DOMINIK SCHERRER: Indeed as I left the studio last night there were four competing Jack the Ripper tours visiting Annie Chapman’s murder site. It’s the most I’ve seen and I fear that we have been part of reviving interest in this dark chapter of east end history with Ripper Street.
I landed in Spitalfields in the 1990s when studio spaces were affordable. Artists and musicians came. My ancestry is partly Huguenot, so technically I’m one of the last Huguenots to settle here, 250 years after the French silk weavers arrived here.
Times have changed and Spitalfields is now less trendy but has become more mainstream. Artists have moved further out. But drastic changes are part of the area’s history and there is always buzz here. The sheer amount of live music available is inspiring. For a while I was writing and producing for Bengali artists, both for the UK and the Indian market. It was enriching to explore Indian music and exciting to combine it with my own western musical background.
DAMIAN: I understand that you are interested in local history and this was part of the reason that you wanted to get involved with Ripper Street. Did you actively pursue the project or were you already asked to write the music for the show?
DOMINIK: I already had a happy working relationship with lead director Tom Shankland who put me forward. It struck me as a great show and I did my best to pitch good ideas.
DAMIAN: At what point did you become creatively involved with Ripper Street, were you given the script to read or was there a particular discussion with series creator and lead writer Richard Warlow?
DOMINIK: When I came on board, the first two episodes had already been shot so we could immediately try out ideas. Richard Warlow, Tom Shankland and Will Gould, the executive producer for Tiger Aspect, came for creative meetings to my studio, and we started to bounce around ideas.
DAMIAN: I consider your music score for Ripper Street to be not only richly atmospheric in its own right but also an important contribution to the identity of the show. For example, your main theme and the title sequence is a perfect marriage of sound and imagery which I believe to be one of the most distinctive television opening credit sequences in recent memory. What were your initial thoughts and ideas on how the music should sound?
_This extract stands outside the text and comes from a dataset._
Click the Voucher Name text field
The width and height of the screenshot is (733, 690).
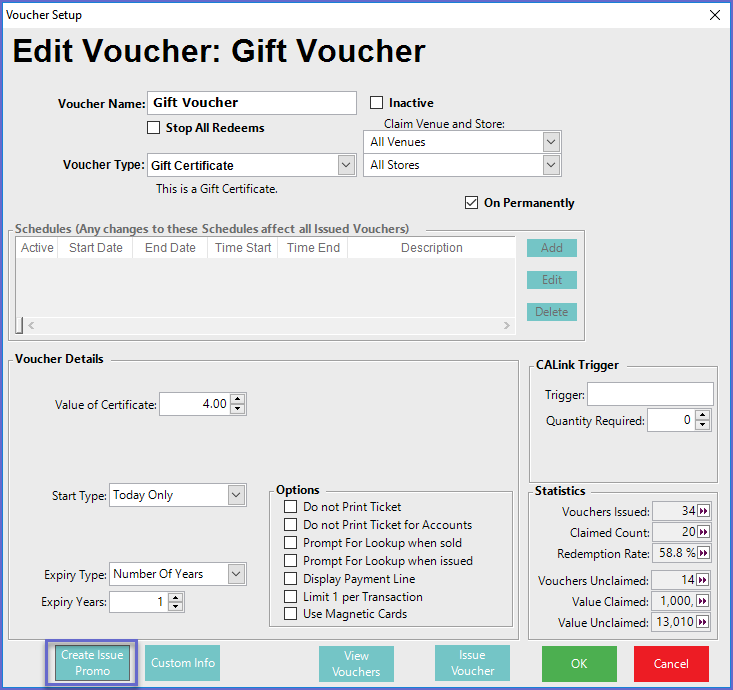(252, 103)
DOMINIK: My instinct was for the score to be down to earth and non-classical, as if it emanated from the streets of Whitechapel – but presented with of a contemporary cinematic feel. Richard, Tom and Will had similar feelings so we started to experiment. I normally let the opening titles of a show emerge gradually during the writing of the episodes’ scores. We may then pick up on certain themes and develop them further. For example the opening titles music evolved from the theme for Maude Thwaites, the very first victim in episode 1. She was a violinist and hence had a solo-violin theme. In the end the Maude Thwaites theme is not really recognisable in the title tune, but nevertheless was the actual starting point.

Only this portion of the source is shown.